• **Sağlanan metin**:

Sağlıkçılar: Koridor açılsın yaralılara müdahale edelim
Sağlık emekçileri, Cizre başta olmak üzere kuşatma altındaki kentlerdeki yaralılara sağlık hizmeti sunma taleplerini yineleyerek, birkaç saatliğine dahi olsa silahların susturularak sağlık koridorunun oluşturulması durumunda yaralılara müdahale edebileceklerini ifade etti.
Bölgede süren abluka ve saldırılar nedeniyle sağlık hizmeti veremeyen sağlık emekçileri Diyarbakır Sağlık Platformu öncülüğünde Diyarbakır Büyükşehir Belediyesi önünde 37 gündür nöbet eyleminde. Sağlık emekçileri, ölümleri azaltmak ve yaralılara sağlık hizmeti götürmek için "sağlık koridoru" açılmasını talep etti ve öncelikli olarak Cizre'de bir binanın bodrumunda bulunan yaralılara müdahale etmek için gönüllü olduklarını ifade etti. Sağlık emekçileri, kuşatma kentlerinde ambulansların başka hizmetlerde kullanılmasına da tepki gösterdi.
'SAVAŞ HUKUKUNDA BİLE YOK'
Sağlık ve Sosyal Hizmet Emekçileri Sendikası (SES) Diyarbakır Şube Eşbaşkanı Ramazan Kaval, Cizre'de ambulanslarla askerlere mazot taşındığına dair ortaya çıkan görüntülerle ilgili olarak bunun kabul edilemez olduğunun altını çizdi. Kalkan, Sağlık Bakanlığı tarafından İl Sağlık Müdürlüğü'ne gönderilen belgeden bahsederek, "Belgede 1 Nolu Aile Sağlık Merkezi'nin boşaltılması var. Ve bununla beraber kolluk kuvvetine devredilmesi ile terörle mücadele adı altında buranın karakol olarak kullanılması durumu var. Bu durum çok vahim bir tabloyu ortaya koyuyor" diye konuştu.
'SAĞLIKÇILARIN TARAFSIZ OLMASI GEREKİYOR'
Çatışmalı ortamın ilk günlerinden itibaren sağlık araçlarına ve kurumlarına yanlış yaklaşıldığını ifade eden Diyarbakır Tabip Odası üyesi Doktor Vahaç Alp ise başından beri bu duruma karşı çıktıklarını söyledi. Sağlık emekçilerinin hizmet vermelerinin engellendiğine işaret eden Alp, "Bu uluslararası savaş hukukunda belirlenmiş bir kural. Bu kuralın da bir gereği var. Sağlıkçıların tarafsız olması gerekiyor ki ihtiyacı olan herkese sağlık hizmeti sunabilsin" dedi.

• **Görevler**:
A - Sağlık koridoru haberinde adı geçen bütün kurum ve kuruluşları sıralayın.
B - Sağlık koridoru haberine göre aşağıdaki soruları yanıtlayın:
(i) Sağlık emekçilerinin nöbet eylemi kaç gündür sürüyor?
(ii) Sağlık Bakanlığının gönderdiği belgede hangi sağlık merkezinin boşaltılmasından söz ediliyor?
(iii) Doktor Vahaç Alp hangi kuruluşun üyesi?
C - Sağlık koridoru haberini son cümlesinden sonra sürdürün.

• **Sağlanan veriler**:
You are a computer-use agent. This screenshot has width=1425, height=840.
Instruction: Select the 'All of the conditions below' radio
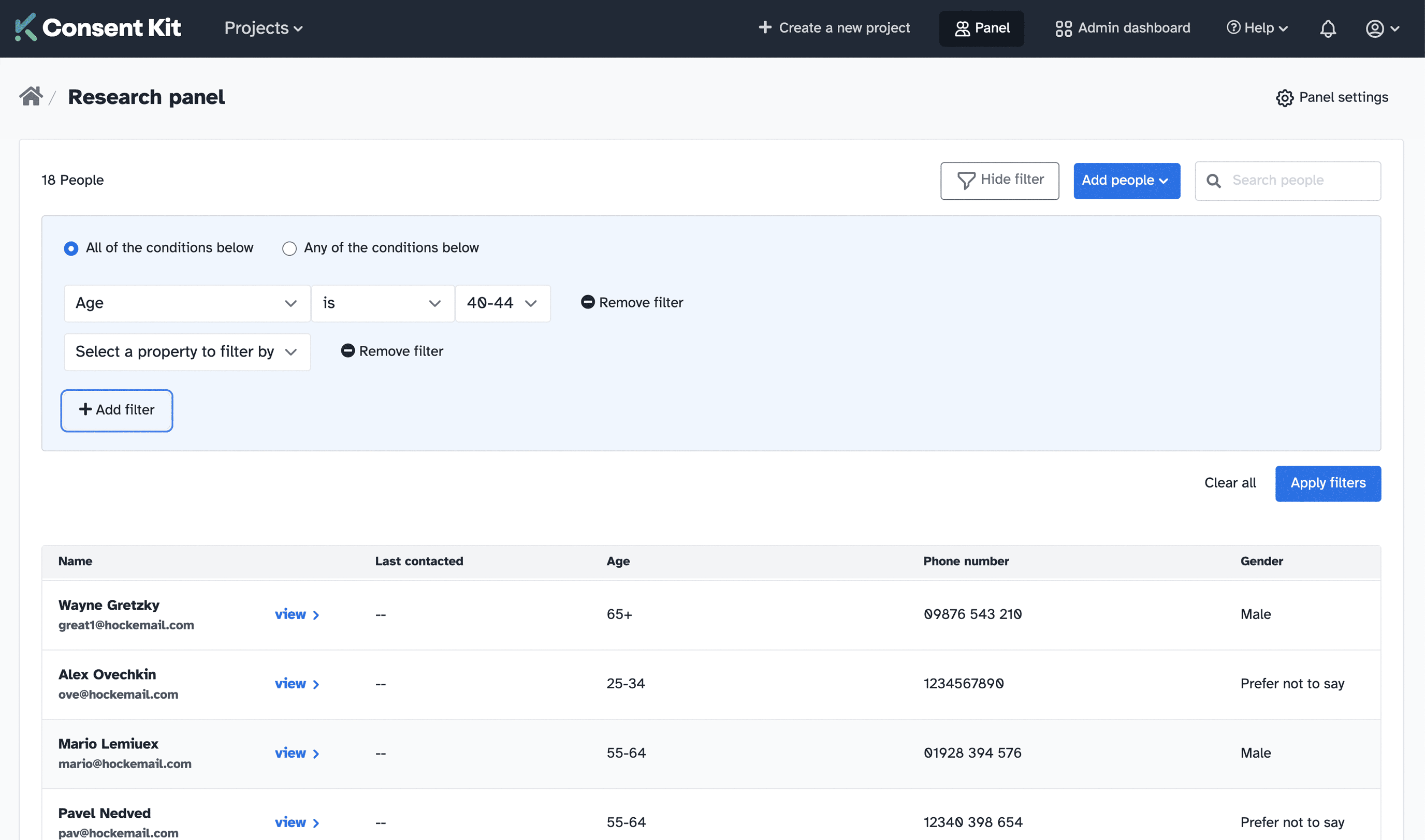coord(71,248)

• **Alıştırma yanıtları**:
A -
Diyarbakır Sağlık Platformu
Diyarbakır Büyükşehir Belediyesi
Sağlık ve Sosyal Hizmet Emekçileri Sendikası (SES)
Sağlık Bakanlığı
İl Sağlık Müdürlüğü
1 Nolu Aile Sağlık Merkezi
Diyarbakır Tabip Odası

B -
(i) 37 gündür.
(ii) 1 Nolu Aile Sağlık Merkezi'nin.
(iii) Diyarbakır Tabip Odası'nın.

C -
'YARALILAR YERDE YATARKEN AMBULANSLARLA BAŞKA ŞEYLER TAŞINIYOR'
Sağlık kurum ve araçlarının yanlış kullanılmasına tepki gösteren Alp, "Sağlık kurumları karargah olarak kullanılıyor. Ambulanslarla yaralı yerine mazot taşınabiliyor veya askeri bazı araçlar taşınabiliniyor. Bunlar kabul edilebilir durumlar değil. Bu ambulansları direkt hedef haline getiren durumlar. Ve bir diğer tarafta yaralılar yerde yatarken ambulansı başka bir amaç için kullandığınızda ölümleri arttırmış oluyorsunuz. Bu yönüyle de kabul edilemez bir durum olarak görüyoruz" değerlendirmesi yaptı.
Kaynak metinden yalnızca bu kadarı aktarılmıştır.